Als der Himmel sich aufklärt und da mein Rotwein alle ist, habe ich keinen Grund mehr, den Glatzkopf  aufzuhalten. Er
ist mir inzwischen  fast ans Herz gewachsen.
Ich verabschiede mich, sehe unterwegs ein Paar abgestellter Ballerinen-Schuhe und komme zufällig vorbei an einer
schönen Backsteinkirche,  deren grüne schlanke Türme ich in meiner Kindheit immer von weitem gesehen habe.  Nie
wußte ich, wie diese Kirche von innen aussah. Die Kirche ist offen und ich  traue mich hinein.  In der riesigen Kirche
sind  acht bis zehn Besucher,  in den vorderen Reihen ein kleines Häuflein, das aber tapfer singt.  Ich schleiche mich
wieder davon,  finde ein immer noch geöffnetes Antiquariat,   es ist bereits  l9.4O oder so, und finde auf Anhieb zwei
Bücher, die mir gefallen:  eine Biographie von Ringelnatz und die Erinnerungen von Artur Rubinstein.  Es gibt tatsächlich
noch andere Leute außer mir, die um diese Uhrzeit  (während des Fußballspiels D - USA)  sich in die Bücherstapel
vertiefen. Auch der Antiquar wundert sich.

- **Gegebene Zeilen**:
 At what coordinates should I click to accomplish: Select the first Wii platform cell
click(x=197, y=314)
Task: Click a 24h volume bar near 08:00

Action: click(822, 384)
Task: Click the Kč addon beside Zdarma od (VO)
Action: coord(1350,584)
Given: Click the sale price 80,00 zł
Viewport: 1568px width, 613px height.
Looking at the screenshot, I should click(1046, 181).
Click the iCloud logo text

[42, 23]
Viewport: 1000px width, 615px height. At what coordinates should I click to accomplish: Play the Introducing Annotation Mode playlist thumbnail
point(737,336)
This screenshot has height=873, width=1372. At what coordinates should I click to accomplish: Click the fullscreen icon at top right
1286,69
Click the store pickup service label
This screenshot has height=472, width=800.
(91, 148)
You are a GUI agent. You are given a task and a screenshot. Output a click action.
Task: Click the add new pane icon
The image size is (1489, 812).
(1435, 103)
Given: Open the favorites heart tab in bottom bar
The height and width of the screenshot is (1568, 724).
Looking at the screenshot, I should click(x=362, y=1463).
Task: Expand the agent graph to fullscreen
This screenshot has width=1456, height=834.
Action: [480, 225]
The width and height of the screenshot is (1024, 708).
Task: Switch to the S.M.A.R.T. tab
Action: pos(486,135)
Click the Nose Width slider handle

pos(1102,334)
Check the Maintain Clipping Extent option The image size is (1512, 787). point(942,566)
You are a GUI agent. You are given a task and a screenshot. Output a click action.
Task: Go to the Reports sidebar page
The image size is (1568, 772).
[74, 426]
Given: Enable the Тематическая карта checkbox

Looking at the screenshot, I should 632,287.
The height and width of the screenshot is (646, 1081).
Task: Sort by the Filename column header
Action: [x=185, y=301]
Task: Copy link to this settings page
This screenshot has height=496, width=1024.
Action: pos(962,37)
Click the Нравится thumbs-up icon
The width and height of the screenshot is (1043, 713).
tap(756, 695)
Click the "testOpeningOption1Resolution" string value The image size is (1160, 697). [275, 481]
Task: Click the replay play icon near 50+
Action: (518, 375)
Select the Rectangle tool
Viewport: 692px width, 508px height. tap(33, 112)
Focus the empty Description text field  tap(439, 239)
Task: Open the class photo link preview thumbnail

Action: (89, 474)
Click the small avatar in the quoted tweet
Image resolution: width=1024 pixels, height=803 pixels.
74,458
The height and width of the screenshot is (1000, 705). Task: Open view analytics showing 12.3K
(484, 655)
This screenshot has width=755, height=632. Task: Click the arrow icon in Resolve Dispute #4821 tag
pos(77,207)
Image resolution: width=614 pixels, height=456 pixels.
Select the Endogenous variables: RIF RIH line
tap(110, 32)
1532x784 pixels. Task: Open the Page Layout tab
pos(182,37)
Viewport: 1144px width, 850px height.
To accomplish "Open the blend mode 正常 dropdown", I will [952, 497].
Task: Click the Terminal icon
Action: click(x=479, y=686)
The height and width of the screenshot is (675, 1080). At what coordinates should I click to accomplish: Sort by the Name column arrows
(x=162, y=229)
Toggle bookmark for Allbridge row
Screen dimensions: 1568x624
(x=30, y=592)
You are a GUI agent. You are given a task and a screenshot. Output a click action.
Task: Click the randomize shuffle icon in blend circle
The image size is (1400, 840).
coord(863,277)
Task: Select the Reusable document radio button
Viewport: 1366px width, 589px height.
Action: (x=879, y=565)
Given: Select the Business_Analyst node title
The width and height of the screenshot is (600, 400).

- **Aufgaben**:
[1] Beantworte kurz diese Fragen zum Ausgangstext:
(a) Welche Farbe haben die Türme der Backsteinkirche?
(b) Wie viele Besucher sind in der Kirche?
(c) Welche zwei Bücher werden im Antiquariat gefunden?
[2] Wiederhole wortgetreu die Stelle im Ausgangstext von „Ich verabschiede mich, sehe“ bis einschließlich „Antiquar wundert sich.“.

- **Lösungen**:
[1]
(a) Grün.
(b) Acht bis zehn.
(c) Eine Biographie von Ringelnatz und die Erinnerungen von Artur Rubinstein.

[2]
Ich verabschiede mich, sehe unterwegs ein Paar abgestellter Ballerinen-Schuhe und komme zufällig vorbei an einer
schönen Backsteinkirche,  deren grüne schlanke Türme ich in meiner Kindheit immer von weitem gesehen habe.  Nie
wußte ich, wie diese Kirche von innen aussah. Die Kirche ist offen und ich  traue mich hinein.  In der riesigen Kirche
sind  acht bis zehn Besucher,  in den vorderen Reihen ein kleines Häuflein, das aber tapfer singt.  Ich schleiche mich
wieder davon,  finde ein immer noch geöffnetes Antiquariat,   es ist bereits  l9.4O oder so, und finde auf Anhieb zwei
Bücher, die mir gefallen:  eine Biographie von Ringelnatz und die Erinnerungen von Artur Rubinstein.  Es gibt tatsächlich
noch andere Leute außer mir, die um diese Uhrzeit  (während des Fußballspiels D - USA)  sich in die Bücherstapel
vertiefen. Auch der Antiquar wundert sich.